Cognitive Testing of ACS
Multilingual Brochures in Multiple Languages
Yuling Pan, Marjorie Hinsdale, Alisú Schoua-Glusberg, and Hyunjoo Park
KEY WORDS: Survey participation, translation of survey documents, cognitive testing, multilingual
In a continued effort to ensure high-quality data from the increasingly multi-lingual and multi-ethnic universe of respondents, the American Community Survey (ACS) developed two versions of a multilingual brochure that will be included in a Pre-Notice mailing packet and an initial questionnaire mailing. The ACS multilingual brochure is available in English, Spanish, Chinese, Korean, and Russian. This task order, the Cognitive Testing of ACS Multilingual Brochures Materials in Multiple Languages, was designed to evaluate the effectiveness of two versions of the ACS multilingual brochure.
Using the methodology for cognitive testing of translations in multiple languages (Pan et al, 2007), this study aims to assess if the multilingual brochures are able to successfully convey the key messages about the ACS in target languages and to effectively encourage survey participation from non-English-speaking populations. Specific research goals were targeted at how non-English-speaking respondents handled the mail packages which contained the multilingual brochure, how they interpreted the messages contained in the multilingual brochure, and whether the translation successfully conveyed the key messages in the target language.
Findings from this project show that respondents of the four target language groups reacted positively to the multilingual brochure. Thus providing survey messages and information in target languages is an effective way to communicate the legal requirements and importance of the ACS to non-English-speaking populations.

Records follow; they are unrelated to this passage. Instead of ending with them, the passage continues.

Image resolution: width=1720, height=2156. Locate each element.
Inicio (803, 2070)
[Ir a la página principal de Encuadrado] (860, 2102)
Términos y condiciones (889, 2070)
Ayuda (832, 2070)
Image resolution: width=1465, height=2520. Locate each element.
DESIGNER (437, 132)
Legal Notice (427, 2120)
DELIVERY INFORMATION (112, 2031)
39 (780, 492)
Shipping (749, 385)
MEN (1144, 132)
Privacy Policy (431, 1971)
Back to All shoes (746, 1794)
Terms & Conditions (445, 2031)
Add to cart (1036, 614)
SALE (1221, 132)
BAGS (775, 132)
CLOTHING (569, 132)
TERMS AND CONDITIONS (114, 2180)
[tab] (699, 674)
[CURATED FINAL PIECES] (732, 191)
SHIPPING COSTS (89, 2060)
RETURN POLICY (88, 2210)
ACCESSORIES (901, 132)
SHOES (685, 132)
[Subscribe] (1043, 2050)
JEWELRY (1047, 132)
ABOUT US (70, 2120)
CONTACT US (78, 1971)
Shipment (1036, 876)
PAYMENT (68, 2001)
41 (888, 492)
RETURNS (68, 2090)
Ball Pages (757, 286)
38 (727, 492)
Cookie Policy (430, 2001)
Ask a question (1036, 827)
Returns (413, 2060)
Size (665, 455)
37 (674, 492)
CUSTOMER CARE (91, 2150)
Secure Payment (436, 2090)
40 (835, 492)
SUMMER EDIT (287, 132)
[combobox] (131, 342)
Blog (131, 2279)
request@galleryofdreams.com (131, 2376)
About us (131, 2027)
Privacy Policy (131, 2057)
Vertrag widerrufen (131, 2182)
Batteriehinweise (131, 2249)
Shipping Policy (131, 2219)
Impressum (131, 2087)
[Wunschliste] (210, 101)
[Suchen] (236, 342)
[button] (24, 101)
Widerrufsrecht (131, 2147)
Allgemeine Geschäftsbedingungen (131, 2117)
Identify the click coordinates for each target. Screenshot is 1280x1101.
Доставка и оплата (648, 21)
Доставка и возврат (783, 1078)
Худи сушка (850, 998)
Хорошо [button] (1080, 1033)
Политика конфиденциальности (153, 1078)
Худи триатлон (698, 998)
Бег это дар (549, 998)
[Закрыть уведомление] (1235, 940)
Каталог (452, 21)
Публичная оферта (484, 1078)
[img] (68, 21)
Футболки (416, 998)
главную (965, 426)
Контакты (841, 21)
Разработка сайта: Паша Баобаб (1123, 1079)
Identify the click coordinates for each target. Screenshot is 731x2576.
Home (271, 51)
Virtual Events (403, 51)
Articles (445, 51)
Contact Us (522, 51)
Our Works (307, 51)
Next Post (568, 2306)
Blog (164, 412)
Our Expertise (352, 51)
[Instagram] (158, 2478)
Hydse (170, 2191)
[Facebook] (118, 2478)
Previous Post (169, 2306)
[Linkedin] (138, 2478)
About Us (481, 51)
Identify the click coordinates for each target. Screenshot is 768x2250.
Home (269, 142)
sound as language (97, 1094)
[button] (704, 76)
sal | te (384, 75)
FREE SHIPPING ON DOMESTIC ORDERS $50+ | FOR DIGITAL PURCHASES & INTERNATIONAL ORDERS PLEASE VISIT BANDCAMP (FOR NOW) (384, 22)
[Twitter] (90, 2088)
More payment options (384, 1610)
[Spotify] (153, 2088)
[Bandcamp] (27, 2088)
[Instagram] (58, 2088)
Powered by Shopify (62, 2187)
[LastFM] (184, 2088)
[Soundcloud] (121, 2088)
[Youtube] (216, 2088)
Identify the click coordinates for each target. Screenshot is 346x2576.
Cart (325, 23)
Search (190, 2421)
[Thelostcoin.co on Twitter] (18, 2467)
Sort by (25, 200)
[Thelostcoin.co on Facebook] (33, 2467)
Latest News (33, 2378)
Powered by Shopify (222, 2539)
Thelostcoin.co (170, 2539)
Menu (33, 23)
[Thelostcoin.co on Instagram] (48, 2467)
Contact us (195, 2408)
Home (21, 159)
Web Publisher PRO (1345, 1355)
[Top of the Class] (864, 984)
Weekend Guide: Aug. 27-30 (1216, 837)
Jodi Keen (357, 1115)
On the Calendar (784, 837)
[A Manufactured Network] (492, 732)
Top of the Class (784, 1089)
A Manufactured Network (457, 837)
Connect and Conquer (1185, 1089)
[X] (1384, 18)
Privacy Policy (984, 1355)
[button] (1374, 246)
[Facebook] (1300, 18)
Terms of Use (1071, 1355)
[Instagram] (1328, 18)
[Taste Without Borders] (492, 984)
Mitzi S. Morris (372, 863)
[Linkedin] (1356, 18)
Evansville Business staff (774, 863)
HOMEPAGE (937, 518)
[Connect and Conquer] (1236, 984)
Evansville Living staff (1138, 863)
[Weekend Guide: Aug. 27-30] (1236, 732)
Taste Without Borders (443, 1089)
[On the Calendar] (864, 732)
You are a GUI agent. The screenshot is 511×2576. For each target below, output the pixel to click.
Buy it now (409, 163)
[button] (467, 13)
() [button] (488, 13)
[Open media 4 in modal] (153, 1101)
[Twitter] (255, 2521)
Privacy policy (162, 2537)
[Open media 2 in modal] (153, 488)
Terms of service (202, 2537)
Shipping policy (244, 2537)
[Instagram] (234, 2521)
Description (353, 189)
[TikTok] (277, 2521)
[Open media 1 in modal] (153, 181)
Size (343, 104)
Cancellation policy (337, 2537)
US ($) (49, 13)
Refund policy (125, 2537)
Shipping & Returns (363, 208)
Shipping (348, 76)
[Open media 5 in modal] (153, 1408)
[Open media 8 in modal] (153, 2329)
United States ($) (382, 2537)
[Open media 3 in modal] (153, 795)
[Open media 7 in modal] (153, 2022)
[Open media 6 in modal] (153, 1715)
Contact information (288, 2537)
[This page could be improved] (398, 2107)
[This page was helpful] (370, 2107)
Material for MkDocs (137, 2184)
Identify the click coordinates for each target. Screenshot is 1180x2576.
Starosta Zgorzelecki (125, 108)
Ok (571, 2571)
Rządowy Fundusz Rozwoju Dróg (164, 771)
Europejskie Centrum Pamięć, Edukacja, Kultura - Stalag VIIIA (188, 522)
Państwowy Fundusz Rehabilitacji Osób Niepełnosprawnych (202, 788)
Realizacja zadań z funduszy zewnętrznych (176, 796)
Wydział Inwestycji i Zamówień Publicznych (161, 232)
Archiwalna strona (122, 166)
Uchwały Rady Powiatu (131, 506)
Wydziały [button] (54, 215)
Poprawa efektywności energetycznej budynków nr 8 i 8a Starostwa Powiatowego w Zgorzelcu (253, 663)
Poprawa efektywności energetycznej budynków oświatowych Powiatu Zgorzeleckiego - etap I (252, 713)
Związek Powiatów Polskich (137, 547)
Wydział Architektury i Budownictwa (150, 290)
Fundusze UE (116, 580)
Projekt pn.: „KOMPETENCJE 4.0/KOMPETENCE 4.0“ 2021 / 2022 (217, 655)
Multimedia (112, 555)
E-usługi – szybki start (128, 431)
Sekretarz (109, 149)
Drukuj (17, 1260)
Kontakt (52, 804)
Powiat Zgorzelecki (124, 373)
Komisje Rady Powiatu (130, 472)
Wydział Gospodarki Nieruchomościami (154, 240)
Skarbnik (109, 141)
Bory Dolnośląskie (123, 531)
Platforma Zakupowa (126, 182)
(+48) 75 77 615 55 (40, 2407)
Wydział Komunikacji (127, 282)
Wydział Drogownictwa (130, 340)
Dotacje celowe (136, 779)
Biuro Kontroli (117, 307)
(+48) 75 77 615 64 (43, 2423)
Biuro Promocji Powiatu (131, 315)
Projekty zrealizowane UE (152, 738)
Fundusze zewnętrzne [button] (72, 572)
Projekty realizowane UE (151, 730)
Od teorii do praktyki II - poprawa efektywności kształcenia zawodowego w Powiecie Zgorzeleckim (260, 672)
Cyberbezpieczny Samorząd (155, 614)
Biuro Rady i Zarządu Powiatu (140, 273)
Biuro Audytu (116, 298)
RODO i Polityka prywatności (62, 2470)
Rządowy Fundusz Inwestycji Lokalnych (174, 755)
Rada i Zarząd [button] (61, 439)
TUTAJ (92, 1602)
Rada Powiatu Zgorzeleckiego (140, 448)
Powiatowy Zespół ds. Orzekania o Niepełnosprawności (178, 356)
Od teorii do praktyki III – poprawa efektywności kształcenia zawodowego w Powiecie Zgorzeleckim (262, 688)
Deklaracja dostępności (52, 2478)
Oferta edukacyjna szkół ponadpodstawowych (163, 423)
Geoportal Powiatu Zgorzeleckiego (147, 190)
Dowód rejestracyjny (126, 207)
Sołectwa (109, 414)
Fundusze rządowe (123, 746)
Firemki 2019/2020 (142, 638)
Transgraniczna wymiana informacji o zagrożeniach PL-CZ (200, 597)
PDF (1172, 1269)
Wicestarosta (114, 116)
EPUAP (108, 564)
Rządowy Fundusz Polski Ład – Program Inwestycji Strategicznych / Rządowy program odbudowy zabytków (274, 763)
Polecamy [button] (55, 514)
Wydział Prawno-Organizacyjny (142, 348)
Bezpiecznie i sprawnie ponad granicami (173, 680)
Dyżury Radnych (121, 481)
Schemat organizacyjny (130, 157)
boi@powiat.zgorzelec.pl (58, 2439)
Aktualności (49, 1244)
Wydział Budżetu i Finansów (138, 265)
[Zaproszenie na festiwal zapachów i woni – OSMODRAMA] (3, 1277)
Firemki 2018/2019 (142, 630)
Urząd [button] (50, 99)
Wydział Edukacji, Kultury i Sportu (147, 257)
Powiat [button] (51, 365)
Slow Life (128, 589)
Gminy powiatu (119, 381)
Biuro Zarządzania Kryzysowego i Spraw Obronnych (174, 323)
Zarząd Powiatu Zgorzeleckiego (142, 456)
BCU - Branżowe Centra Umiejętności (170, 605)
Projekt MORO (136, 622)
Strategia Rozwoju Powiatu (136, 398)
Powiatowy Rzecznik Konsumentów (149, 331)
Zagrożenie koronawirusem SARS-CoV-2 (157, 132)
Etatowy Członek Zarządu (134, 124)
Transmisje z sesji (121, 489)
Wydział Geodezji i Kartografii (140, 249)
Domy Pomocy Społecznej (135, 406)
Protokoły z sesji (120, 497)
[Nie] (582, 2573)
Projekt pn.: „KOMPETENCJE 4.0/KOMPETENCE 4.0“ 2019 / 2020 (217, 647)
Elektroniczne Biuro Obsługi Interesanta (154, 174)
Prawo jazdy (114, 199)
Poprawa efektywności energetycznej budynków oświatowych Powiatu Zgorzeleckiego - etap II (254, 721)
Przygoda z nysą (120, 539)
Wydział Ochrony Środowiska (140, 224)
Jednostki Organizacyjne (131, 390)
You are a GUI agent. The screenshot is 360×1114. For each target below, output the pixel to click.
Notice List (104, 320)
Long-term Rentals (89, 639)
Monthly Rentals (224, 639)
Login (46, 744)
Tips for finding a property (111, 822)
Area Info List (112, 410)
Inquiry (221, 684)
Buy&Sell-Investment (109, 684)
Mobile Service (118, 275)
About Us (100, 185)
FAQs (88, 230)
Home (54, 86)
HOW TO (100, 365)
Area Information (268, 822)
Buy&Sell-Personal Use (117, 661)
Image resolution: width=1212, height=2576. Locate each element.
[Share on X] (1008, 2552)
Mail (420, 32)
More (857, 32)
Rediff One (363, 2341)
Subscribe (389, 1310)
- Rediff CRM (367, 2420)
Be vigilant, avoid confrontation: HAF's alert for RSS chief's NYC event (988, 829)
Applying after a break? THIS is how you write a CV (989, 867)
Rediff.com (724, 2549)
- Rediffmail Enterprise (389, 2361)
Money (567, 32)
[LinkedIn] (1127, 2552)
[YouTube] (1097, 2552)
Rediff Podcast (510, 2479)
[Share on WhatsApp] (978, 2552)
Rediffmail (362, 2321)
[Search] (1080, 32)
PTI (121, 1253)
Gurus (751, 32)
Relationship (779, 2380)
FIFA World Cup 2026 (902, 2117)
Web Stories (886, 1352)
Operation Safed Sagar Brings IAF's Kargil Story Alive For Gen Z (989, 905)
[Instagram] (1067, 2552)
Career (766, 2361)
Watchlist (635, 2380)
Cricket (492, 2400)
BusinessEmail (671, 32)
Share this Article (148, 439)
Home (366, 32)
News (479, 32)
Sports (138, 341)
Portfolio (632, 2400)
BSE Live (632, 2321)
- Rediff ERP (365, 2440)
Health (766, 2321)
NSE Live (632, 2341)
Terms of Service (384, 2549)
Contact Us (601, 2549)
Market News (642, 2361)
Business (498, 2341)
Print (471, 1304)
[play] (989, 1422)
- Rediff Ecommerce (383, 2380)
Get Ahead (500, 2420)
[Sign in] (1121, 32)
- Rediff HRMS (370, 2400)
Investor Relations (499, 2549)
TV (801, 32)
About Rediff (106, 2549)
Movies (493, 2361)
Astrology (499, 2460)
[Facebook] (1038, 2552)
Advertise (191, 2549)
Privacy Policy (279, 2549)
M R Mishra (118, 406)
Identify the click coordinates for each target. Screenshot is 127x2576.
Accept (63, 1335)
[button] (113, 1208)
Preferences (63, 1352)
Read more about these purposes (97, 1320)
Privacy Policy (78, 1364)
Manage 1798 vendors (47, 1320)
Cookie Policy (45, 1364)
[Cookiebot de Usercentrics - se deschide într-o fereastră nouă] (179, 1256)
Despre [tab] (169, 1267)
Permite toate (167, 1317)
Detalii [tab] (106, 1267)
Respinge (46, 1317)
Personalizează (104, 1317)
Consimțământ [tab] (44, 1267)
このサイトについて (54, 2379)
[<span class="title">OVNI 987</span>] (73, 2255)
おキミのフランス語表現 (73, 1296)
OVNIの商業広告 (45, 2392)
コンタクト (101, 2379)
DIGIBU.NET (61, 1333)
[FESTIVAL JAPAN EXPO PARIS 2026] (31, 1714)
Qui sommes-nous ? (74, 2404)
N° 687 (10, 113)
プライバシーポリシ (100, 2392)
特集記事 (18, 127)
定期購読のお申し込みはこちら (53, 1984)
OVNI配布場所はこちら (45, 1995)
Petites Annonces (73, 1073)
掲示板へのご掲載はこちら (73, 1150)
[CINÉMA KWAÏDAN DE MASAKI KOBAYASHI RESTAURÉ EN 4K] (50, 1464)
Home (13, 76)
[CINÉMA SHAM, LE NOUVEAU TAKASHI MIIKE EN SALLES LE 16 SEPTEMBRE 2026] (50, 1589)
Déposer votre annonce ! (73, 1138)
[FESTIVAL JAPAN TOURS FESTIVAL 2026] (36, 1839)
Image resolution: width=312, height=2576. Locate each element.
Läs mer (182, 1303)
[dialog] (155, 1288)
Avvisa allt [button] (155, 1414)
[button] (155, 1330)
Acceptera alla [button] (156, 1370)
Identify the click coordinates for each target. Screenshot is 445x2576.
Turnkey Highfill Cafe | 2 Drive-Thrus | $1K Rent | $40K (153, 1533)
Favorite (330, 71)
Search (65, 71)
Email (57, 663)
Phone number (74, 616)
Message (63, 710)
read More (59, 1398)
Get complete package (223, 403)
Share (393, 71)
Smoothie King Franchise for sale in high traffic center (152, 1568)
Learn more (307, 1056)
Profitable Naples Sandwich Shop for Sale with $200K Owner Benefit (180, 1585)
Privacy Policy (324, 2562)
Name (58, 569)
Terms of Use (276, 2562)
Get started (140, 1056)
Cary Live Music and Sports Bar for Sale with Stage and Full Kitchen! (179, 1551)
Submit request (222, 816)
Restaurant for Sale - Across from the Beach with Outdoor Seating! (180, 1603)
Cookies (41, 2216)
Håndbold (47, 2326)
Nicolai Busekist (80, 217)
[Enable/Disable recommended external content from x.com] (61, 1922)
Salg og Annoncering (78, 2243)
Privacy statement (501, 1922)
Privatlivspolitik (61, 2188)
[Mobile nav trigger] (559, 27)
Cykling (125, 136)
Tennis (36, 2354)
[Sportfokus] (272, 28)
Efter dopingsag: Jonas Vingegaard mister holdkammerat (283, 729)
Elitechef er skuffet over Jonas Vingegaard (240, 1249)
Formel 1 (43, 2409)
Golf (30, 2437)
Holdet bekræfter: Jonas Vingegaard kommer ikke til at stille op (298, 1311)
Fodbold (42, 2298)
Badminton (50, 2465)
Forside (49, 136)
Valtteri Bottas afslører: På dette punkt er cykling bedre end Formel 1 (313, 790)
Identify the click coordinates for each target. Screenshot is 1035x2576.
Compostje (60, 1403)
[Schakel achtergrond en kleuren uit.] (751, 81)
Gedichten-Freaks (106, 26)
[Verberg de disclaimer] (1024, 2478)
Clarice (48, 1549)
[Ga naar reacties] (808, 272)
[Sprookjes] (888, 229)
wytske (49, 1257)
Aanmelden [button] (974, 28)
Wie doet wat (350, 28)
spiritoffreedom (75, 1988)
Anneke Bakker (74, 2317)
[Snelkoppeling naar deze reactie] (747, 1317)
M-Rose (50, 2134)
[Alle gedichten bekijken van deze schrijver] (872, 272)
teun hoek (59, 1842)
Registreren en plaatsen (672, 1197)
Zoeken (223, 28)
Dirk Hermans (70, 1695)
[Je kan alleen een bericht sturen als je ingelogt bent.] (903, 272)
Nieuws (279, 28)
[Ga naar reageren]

It is also a crucial step in reaching the linguistically isolated households in order to encourage them to participate in the ACS. However it is of paramount importance to ensure that the translation of survey messages is adequate and appropriate at the pragmatic level. That is, the translation should convey survey messages and information in clear and comprehensible language and in a culturally appropriate manner so that the target populations can be receptive to the messages contained in survey documents.